Todos temos um professor inesquecível. Na sétima série, tive um professor de ciências que foi essencial para meu entendimento sobre o mundo em que vivíamos e também no reconhecimento da diversidade e das questões que envolvem a política, por exemplo.

O ambiente escolar do Paraná é um espaço de amor, de respeito, de acolhimento, de reconhecimento das diferenças. A escola é um espaço absolutamente plural de pensamento.

Se o professor cometer excessos ao tratar de algum tema, esse é um assunto para ser tratado no âmbito escolar, pela equipe pedagógica, direção, professores e pais. Não será uma lei que criminaliza a livre manifestação, que patrulha o pensamento, que vai evitar eventuais abusos.

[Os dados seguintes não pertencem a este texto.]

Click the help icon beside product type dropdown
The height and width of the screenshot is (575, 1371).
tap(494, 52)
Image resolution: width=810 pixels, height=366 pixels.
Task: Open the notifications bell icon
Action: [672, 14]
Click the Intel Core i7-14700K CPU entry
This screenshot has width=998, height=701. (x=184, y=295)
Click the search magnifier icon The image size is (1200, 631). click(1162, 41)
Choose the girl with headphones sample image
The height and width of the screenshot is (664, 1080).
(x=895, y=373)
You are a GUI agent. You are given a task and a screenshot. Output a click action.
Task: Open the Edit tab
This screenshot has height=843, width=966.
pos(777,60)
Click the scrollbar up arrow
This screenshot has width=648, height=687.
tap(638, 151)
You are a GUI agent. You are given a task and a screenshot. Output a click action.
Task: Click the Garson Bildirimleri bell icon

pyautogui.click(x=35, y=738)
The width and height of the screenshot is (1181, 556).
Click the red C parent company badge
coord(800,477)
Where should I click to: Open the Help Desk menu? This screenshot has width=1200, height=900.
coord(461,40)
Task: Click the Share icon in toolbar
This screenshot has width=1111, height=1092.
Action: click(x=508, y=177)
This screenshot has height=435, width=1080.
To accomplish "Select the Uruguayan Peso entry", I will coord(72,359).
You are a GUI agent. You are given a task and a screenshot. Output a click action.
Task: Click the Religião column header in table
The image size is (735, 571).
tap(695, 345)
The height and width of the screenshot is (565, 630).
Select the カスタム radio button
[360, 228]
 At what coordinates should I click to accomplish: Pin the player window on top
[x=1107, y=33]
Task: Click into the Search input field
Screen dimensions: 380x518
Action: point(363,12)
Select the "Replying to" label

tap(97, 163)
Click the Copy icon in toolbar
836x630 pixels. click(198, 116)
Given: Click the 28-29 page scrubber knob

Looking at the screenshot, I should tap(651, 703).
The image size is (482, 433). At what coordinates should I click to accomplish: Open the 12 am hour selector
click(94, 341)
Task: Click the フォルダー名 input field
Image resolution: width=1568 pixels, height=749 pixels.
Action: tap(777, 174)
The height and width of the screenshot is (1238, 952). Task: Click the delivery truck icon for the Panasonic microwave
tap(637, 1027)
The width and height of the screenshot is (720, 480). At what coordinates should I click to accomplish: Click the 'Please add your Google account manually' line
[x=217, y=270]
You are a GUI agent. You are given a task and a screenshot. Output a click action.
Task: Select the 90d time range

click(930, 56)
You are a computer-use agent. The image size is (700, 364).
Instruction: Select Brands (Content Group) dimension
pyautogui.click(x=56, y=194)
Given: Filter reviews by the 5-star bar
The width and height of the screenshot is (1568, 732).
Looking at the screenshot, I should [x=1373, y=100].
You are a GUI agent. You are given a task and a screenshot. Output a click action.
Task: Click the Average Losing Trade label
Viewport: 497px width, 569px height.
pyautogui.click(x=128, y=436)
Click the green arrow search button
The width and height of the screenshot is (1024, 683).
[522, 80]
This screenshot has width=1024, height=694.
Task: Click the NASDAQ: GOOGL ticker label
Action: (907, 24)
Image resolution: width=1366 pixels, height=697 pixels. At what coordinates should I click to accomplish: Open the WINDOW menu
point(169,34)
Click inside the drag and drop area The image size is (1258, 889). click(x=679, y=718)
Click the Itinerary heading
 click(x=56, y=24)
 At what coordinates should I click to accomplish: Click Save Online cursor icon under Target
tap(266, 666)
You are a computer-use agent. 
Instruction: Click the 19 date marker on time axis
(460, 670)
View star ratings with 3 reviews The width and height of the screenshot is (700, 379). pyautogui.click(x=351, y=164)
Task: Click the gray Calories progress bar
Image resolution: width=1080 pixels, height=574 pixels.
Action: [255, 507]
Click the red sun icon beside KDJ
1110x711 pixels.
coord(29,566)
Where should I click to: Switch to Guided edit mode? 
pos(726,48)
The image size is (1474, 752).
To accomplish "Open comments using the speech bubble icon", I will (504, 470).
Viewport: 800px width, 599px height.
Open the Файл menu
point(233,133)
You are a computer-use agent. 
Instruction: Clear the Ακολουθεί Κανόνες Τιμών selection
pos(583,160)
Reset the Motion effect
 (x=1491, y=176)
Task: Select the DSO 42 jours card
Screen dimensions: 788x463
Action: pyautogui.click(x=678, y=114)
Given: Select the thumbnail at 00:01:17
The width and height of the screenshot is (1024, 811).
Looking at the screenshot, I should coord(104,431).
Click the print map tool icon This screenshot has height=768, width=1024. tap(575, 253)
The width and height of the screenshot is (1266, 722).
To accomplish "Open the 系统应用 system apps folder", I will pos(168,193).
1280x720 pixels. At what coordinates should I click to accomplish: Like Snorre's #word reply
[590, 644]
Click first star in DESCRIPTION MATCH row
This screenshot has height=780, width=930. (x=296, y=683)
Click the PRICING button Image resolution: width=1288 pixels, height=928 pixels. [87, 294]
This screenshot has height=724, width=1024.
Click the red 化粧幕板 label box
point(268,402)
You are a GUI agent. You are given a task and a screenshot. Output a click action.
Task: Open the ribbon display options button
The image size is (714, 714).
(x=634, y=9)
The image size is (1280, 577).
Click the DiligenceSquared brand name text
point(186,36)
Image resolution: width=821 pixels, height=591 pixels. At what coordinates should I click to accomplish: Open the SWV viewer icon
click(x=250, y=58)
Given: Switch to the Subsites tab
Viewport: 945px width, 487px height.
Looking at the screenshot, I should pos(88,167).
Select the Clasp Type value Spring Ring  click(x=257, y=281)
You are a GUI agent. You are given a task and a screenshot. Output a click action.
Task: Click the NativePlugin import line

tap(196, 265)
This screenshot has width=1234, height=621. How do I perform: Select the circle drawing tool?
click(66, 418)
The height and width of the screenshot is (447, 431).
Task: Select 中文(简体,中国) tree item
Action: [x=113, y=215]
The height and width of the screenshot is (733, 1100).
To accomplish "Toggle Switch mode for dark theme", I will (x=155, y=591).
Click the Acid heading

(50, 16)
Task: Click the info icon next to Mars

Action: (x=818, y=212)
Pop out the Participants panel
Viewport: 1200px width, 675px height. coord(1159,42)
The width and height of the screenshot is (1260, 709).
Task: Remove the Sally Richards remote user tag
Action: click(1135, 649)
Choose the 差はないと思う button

Acredito que o legislativo deve também reafirmar as liberdades e os direitos há muito assegurados. Não cabe a nós, legisladores, contrariar a Constituição Federal tentando restringir aquilo que é a liberdade da pedagogia, da cidadania, do debate, do espaço e da discussão.

A escola é, e deve ser cada vez mais, o espaço da liberdade e da democracia.

*Luiz Cláudio Romanelli, advogado e especialista em gestão urbana, ex-secretário da Habitação, ex-presidente da Cohapar, e ex-secretário do Trabalho, é deputado pelo PMDB e líder do governo na Assembleia Legislativa do Paraná. Escreve às segundas-feiras sobre Poder e Governo.